As these advances continue to develop, AVAC will continue to help make sense of the rapidly shifting global health landscape. From World AIDS Day passing with little acknowledgment by the US government, to the LEN rollout (and South Africa being left behind), to the gutting of foreign aid and impact on HIV prevention and global health, to new bilateral health MoUs under the US “America First” strategy, AVAC has shared real-time analysis and context on the most pressing issues of DecemberGlobal Health Watch, now in its 46th week, will continue providing consistent, trusted context so you can navigate the turmoil with clarity, purpose and solidarity.   

As we enter our fourth decade, your support makes it possible for AVAC to keep tracking the science, elevating community priorities, and delivering real-time analysis when it matters most. If you’re able, we invite you to consider making a year-end gift to sustain this work. 

Thank you for being part of this work, and for standing with AVAC. 
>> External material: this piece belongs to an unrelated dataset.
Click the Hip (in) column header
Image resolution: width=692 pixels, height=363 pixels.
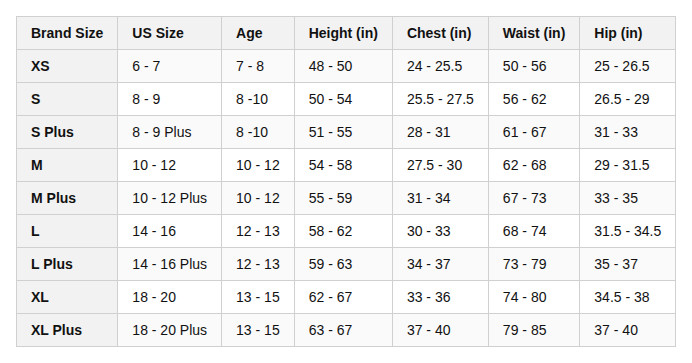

Global Health Watch: NIH turmoil + a high-profile lawsuit, future of UNAIDS, more Countries sign “America First” MoUs with US

Issue 47

This week covers the significant turmoil at the US National Institutes of Health (NIH), including a close look at the NIH deputy director’s role in disruptions in leadership and funding cuts, and a lawsuit filed by the former Director of the National Institute of Allergy and Infectious Diseases (NIAID). It also covers urgent civil society pushback against efforts to sunset UNAIDS, the rapid expansion of US “America First” bilateral health agreements across Africa, and what’s next for STI research, prevention and diagnostics.

NIH Leadership Turmoil

new investigation by The Atlantic’s Katherine Wu examines the central role of the Deputy Director of the National Institutes of Health (NIH), Matthew Memoli, in recent leadership changes and funding cuts across the NIH, including the firing of former NIAID Director, Jeanne Marrazzo, and the reassignment of Carl Dieffenbach, longtime director of NIAID’s Division of AIDS, to another NIH center. The Atlantic’s reporting shows how these decisions have significantly weakened NIAID, with particularly acute impacts on HIV prevention and vaccine research, where programs, expertise, and long-term scientific capacity are being eroded amid broader restructuring and budget shifts.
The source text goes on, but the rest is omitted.